Back to research

AI deployment and systems design

Overview

While excitement about the potential of artificial intelligence (AI) technologies continues to build, a gap is emerging between our aspirations for the benefits of AI and our ability to deploy these technologies to tackle real-world challenges. Achieving the full potential of AI – and its benefits for society and the economy – requires the ability to safely and effectively deploy AI systems at scale. Research in this theme considers the advances in AI and system design that can manage the complex interactions that arise in real-world applications, from innovations in statistical emulation to software engineering for machine learning deployment.

What advances are needed to ensure that AI systems operate safely and effectively in deployment?

A significant proportion of attempted AI deployments fail, highlighting a suite of practical issues that arise when trying to integrate AI into real-world systems – from data management and use, to model performance, to user experience. These failures not only hold back the economic potential of AI, they also expose individuals, communities and societies to new forms of harm. Our AI deployment and system design research theme considers the interventions that can support safe and effective AI systems in real-world contexts.

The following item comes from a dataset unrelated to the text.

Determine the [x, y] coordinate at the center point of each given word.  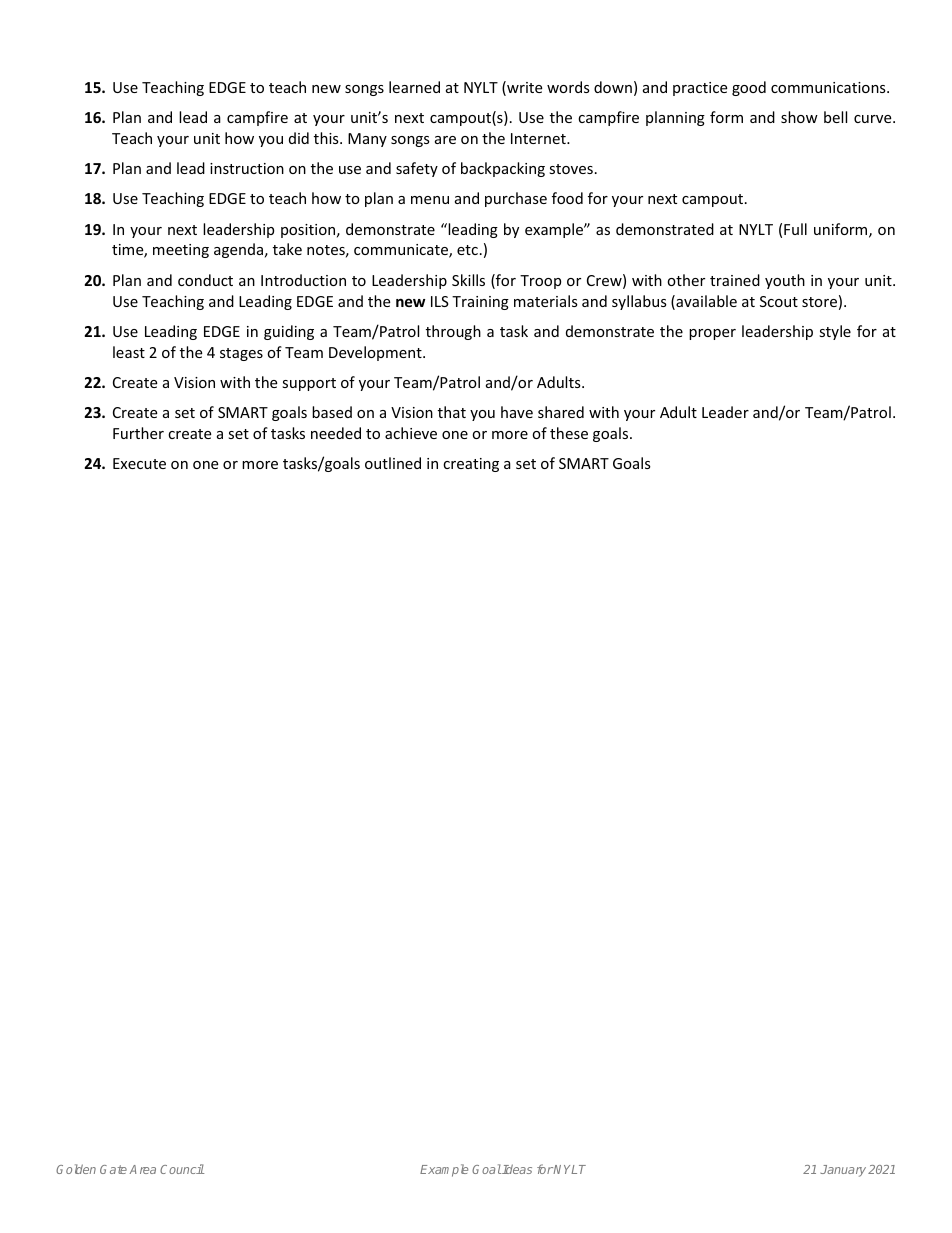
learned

Research in this theme considers:

systems and software engineering for machine learning deployment, investigating how new software and data architectures can support system adaptability, scalability, and autonomy;
statistical emulation and hierarchical probabilistic modelling, exploring the role of emulation and simulation in improving AI system performance;
what advances in modelling and system design can improve accuracy, robustness, safety and effectiveness, including real-time inference and decision-making; and
AI applications in healthcare, science, and industry.

Projects

AutoAI

Climate Ensembling

General Circulation Models (GCMs) of Earth's climate provide robust simulations of large-scale average climatic variables, such as end-of-century global average temperature, under various future greenhouse gas emissions scenarios. Translating these outputs to insights that can be used to manage the local-level impacts of climate change is challenging, and requires innovations in modelling, data management, and software engineering.

Challenges in machine learning deployment

In addition to being a thriving academic discipline, machine learning is increasingly adopted as a solution to real world business problems. But underneath this seeming success lies a chasm of failures. This project studies reports of ML deployment, and investigates issues practitioners face at each step of the ML deployment pipeline

Data-Oriented Architectures for AI-based Systems

Data Oriented Architecture (DOA) is a software architecture pattern that creates data-driven, loosely coupled, decentralised, and open systems. DOA achieves these goals by exposing systems' data as first class citizen to distributed, stateless, and asynchronous systems’ components. These design decisions enable DOA-based systems to achieve desirable properties such as data availability, reusability, and monitoring, as well as systems adaptability, scalability, and autonomy.

Evaluation of dataflow for ML deployment

When deploying machine learning algorithms in real-world systems, software developers face a new set of challenges. This project asks: "What are the underlying reasons for these challenges to arise?", and proposes that the problem lies with the modern trend of building software systems as microservices.